Vanity and athletic performance aside, adults of all ages, especially older adults need to be involved in routine resistance training exercise. You may think the idea is ludicrous, but 1 out of 5 older adults are affected by Sarcopenia. Sarcopenia is the degenerative loss of strength and muscle. Starting at the tender age of 30, adults will lose 6.5lbs of muscle tissue on average every 10 years. Why do our elders need to have muscle tissue? Muscle is life tissue, to sustain life we need this tissue. If we are losing this tissue we are losing life.
Sarcopenia is associated with many undesirable conditions associated with aging such as diabetes, unwanted weight gain, and increased susceptibility to illness, falls, and related injuries. Without significant muscle, our body’s metabolism slows, causing weight gain, our immune system is weakened, and we are more susceptible to falls and injuries. As lean body mass decreases, an unfavorable change in body composition , storing fat in places you never have before, the back of your arms, your belly, extra on the hips, under your chin, etc. These body composition changes also have severe metabolic repercussions.

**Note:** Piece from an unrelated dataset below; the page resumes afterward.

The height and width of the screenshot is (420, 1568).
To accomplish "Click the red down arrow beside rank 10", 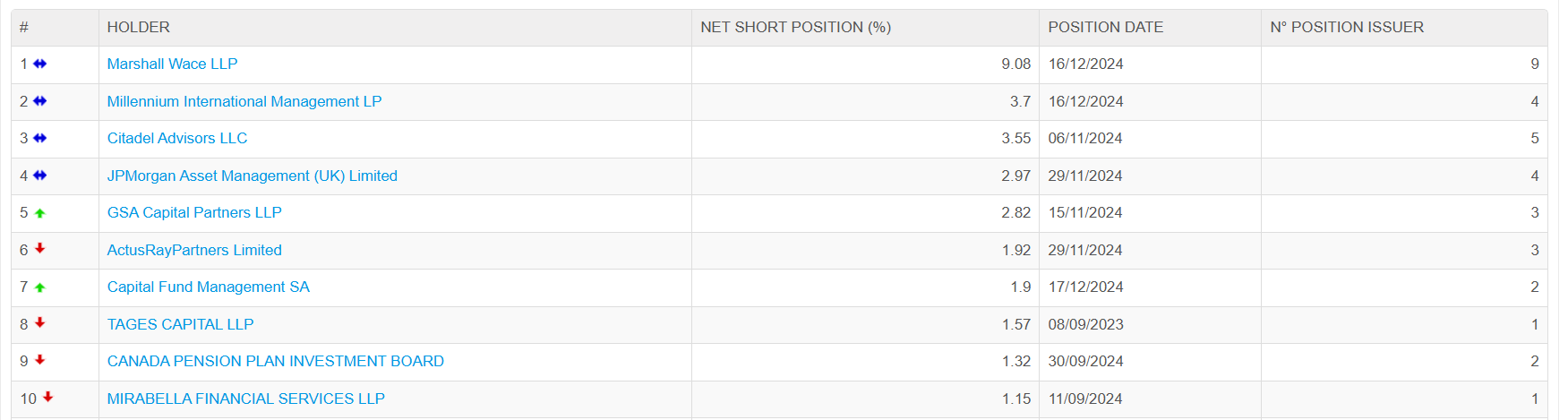I will 47,398.
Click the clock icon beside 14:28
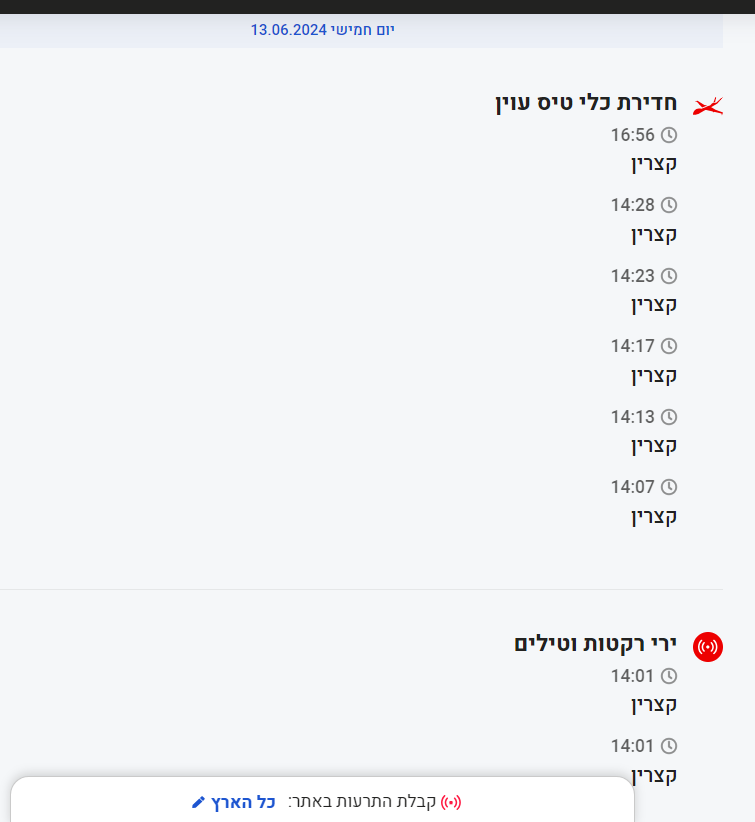This screenshot has width=755, height=822. 669,205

The drastic decline in muscle mass between the ages of 50 and 75 years, by approximately 25%, a substantial increase in body fat occurs.
Studies show that an average adult can expect to gain approximately 1 pound of fat every year between the ages of 30 and 60, while losing a about a half pound of muscle per year, equaling about 15 pounds of muscle loss and a 30 pound fat gain! The dramatic gain of fat and loss of muscle have metabolic repercussions. Muscle tissue has a large influence on BMR, which for most, is the largest single contributor to daily energy expenditure, hence why muscle is important for maintenance of healthy weight. Resistance exercise also promotes healthy glucose metabolism, so by maintaining muscle tissue you may help prevent the onset of type-II diabetes. To confirm these findings, data shows that older men and women generally have a slower BMR, compared to younger individuals. Preservation of muscle mass may reduce the decline in BMR and body fat accumulation. Unlike aerobic activity, lean body mass is an important determinant of BMR, therefore strategies to preserve lean body mass are a necessity.
If increased fat gain and risk of illness wasn’t enough to sell you on weight training, an estimated 45% of people aged 65 years or older are affected by Sarcopenia and can cost up to 18.5 billion dollars in direct healthcare expenditures attributed to Sarcopenia. Spare yourself some extra body fat, prevent illness and injury, and save a few million dollars to prevent sarcopenia with a specialized weight program for you.